* EXERCISE MATERIAL

+++++

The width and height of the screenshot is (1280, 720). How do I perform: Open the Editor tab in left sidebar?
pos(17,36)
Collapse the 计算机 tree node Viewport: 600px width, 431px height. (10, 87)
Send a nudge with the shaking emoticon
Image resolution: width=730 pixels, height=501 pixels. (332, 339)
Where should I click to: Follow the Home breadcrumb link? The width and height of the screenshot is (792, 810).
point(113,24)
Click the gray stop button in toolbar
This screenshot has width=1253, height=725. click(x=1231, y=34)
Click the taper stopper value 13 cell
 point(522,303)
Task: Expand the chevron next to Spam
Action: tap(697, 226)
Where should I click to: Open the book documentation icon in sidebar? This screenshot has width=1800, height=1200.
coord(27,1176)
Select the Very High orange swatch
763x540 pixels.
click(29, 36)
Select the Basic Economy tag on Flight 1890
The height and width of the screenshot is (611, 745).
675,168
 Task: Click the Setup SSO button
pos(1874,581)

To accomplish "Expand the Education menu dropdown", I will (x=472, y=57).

+++++

* GIVEN REQUEST
Reproduce the material above word for word, keeping every line in its original order.

* WRITTEN REPLY
The width and height of the screenshot is (1280, 720). How do I perform: Open the Editor tab in left sidebar?
pos(17,36)
Collapse the 计算机 tree node Viewport: 600px width, 431px height. (10, 87)
Send a nudge with the shaking emoticon
Image resolution: width=730 pixels, height=501 pixels. (332, 339)
Where should I click to: Follow the Home breadcrumb link? The width and height of the screenshot is (792, 810).
point(113,24)
Click the gray stop button in toolbar
This screenshot has width=1253, height=725. click(x=1231, y=34)
Click the taper stopper value 13 cell
 point(522,303)
Task: Expand the chevron next to Spam
Action: tap(697, 226)
Where should I click to: Open the book documentation icon in sidebar? This screenshot has width=1800, height=1200.
coord(27,1176)
Select the Very High orange swatch
763x540 pixels.
click(29, 36)
Select the Basic Economy tag on Flight 1890
The height and width of the screenshot is (611, 745).
675,168
 Task: Click the Setup SSO button
pos(1874,581)

To accomplish "Expand the Education menu dropdown", I will (x=472, y=57).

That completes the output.